Correlation Between Virtus Nfj and Financial Industries
Can any of the company-specific risk be diversified away by investing in both Virtus Nfj and Financial Industries at the same time? Although using a correlation coefficient on its own may not help to predict future stock returns, this module helps to understand the diversifiable risk of combining Virtus Nfj and Financial Industries into the same portfolio, which is an essential part of the fundamental portfolio management process.
By analyzing existing cross correlation between Virtus Nfj Large Cap and Financial Industries Fund, you can compare the effects of market volatilities on Virtus Nfj and Financial Industries and check how they will diversify away market risk if combined in the same portfolio for a given time horizon. You can also utilize pair trading strategies of matching a long position in Virtus Nfj with a short position of Financial Industries. Check out your portfolio center. Please also check ongoing floating volatility patterns of Virtus Nfj and Financial Industries.
Diversification Opportunities for Virtus Nfj and Financial Industries
0.88 | Correlation Coefficient |
Very poor diversification
The 3 months correlation between Virtus and Financial is 0.88. Overlapping area represents the amount of risk that can be diversified away by holding Virtus Nfj Large Cap and Financial Industries Fund in the same portfolio, assuming nothing else is changed. The correlation between historical prices or returns on Financial Industries and Virtus Nfj is a relative statistical measure of the degree to which these equity instruments tend to move together.
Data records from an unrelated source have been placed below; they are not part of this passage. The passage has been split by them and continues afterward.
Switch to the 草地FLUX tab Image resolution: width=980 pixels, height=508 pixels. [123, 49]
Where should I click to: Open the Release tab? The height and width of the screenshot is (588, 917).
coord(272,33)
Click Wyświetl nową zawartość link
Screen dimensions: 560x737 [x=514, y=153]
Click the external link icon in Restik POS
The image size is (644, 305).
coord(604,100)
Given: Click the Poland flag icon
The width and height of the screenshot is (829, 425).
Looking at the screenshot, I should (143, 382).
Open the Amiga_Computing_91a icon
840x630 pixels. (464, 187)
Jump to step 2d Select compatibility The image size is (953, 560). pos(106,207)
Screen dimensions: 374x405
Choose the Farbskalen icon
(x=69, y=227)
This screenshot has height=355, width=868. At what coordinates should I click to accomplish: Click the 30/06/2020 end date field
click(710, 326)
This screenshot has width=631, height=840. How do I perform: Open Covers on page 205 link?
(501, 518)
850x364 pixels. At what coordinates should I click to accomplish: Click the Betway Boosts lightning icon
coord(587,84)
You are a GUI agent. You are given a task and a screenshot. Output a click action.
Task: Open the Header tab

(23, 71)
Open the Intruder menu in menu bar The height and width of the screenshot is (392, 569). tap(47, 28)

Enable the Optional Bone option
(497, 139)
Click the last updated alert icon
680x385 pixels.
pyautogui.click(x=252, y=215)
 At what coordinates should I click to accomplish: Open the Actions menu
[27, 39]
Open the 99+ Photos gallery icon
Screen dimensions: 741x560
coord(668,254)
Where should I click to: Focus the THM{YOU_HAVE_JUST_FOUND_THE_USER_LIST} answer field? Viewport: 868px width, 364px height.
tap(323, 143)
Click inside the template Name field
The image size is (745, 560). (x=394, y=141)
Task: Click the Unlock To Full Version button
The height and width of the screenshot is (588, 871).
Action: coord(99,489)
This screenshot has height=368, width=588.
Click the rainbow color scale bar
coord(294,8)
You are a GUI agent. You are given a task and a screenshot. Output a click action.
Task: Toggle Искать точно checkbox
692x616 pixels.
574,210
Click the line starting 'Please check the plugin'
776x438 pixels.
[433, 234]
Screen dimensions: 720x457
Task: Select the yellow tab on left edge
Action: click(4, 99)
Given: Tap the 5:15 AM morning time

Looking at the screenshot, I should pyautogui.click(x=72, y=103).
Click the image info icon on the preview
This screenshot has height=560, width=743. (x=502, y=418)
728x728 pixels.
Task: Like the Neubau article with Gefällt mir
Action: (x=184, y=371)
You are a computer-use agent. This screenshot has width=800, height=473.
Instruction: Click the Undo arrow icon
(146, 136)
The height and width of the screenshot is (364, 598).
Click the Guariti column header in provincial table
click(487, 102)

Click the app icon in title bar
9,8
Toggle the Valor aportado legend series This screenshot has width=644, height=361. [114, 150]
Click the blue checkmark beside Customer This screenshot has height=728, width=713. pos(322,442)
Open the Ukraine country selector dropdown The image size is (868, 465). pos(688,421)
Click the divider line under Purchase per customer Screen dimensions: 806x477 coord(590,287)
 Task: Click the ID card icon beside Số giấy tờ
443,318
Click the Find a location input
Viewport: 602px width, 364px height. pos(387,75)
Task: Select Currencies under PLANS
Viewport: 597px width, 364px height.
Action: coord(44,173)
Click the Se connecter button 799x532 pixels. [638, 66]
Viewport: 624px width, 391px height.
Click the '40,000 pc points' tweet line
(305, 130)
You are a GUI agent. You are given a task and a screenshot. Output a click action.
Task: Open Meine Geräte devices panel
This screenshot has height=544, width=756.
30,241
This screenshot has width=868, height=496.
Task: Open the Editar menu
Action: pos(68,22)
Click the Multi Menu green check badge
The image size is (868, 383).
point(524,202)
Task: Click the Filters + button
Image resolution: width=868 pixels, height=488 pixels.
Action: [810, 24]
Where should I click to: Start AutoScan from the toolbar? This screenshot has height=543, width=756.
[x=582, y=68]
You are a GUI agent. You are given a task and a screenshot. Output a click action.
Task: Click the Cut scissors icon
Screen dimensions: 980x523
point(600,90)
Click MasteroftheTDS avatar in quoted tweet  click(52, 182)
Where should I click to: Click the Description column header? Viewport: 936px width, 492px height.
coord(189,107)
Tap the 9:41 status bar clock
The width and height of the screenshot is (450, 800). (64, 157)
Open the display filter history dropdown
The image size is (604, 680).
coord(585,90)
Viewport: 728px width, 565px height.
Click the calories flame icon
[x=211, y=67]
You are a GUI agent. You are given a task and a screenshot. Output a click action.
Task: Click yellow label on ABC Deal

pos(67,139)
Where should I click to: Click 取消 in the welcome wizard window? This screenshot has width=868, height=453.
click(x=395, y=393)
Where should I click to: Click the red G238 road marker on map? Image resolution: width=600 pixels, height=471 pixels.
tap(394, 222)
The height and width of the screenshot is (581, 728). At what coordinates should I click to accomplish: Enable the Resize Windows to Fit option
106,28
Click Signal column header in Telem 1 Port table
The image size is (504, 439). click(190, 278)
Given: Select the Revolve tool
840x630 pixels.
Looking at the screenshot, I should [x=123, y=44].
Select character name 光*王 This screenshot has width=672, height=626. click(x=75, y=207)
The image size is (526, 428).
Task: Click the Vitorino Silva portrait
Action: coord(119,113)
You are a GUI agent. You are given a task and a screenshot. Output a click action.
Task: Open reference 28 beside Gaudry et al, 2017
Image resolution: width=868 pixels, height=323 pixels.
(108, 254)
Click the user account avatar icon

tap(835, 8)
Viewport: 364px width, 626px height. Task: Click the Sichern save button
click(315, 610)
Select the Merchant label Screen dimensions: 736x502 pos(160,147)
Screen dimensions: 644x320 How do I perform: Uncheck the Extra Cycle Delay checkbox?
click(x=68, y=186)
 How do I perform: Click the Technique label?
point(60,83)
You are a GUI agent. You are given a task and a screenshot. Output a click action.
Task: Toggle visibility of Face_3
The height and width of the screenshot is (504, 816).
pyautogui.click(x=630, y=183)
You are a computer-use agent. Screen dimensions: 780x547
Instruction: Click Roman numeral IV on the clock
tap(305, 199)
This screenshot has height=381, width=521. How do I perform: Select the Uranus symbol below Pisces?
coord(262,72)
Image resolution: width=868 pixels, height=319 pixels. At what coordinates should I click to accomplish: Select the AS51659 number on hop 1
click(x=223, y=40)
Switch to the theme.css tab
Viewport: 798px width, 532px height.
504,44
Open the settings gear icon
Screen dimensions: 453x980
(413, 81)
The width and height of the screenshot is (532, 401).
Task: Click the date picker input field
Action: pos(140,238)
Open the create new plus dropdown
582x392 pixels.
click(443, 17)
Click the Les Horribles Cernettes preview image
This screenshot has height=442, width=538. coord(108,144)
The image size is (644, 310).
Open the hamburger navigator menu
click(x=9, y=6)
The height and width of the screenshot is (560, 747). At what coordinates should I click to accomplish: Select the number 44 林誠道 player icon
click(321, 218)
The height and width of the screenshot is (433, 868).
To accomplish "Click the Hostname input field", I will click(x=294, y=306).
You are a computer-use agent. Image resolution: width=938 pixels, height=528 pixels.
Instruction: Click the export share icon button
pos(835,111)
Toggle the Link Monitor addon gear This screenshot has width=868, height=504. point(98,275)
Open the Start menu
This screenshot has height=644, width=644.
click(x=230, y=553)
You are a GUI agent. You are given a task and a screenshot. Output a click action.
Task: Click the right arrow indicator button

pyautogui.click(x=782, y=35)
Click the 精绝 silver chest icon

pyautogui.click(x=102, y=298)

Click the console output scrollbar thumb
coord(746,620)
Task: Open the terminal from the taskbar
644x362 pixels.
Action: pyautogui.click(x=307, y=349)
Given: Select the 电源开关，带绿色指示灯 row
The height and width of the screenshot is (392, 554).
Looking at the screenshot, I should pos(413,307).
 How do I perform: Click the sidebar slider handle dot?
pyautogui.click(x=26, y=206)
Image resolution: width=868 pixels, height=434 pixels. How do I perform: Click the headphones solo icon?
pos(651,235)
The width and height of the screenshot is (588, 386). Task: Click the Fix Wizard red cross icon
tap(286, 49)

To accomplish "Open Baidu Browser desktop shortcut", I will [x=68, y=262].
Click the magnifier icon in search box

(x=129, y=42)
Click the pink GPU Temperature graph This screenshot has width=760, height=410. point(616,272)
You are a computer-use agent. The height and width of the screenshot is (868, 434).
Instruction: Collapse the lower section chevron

The correlation coefficient measures the extent to which returns on Virtus Nfj Large Cap are associated (or correlated) with Financial Industries. Values of the correlation coefficient range from -1 to +1, where. The correlation of zero (0) is possible when the price movement of Financial Industries has no effect on the direction of Virtus Nfj i.e., Virtus Nfj and Financial Industries go up and down completely randomly.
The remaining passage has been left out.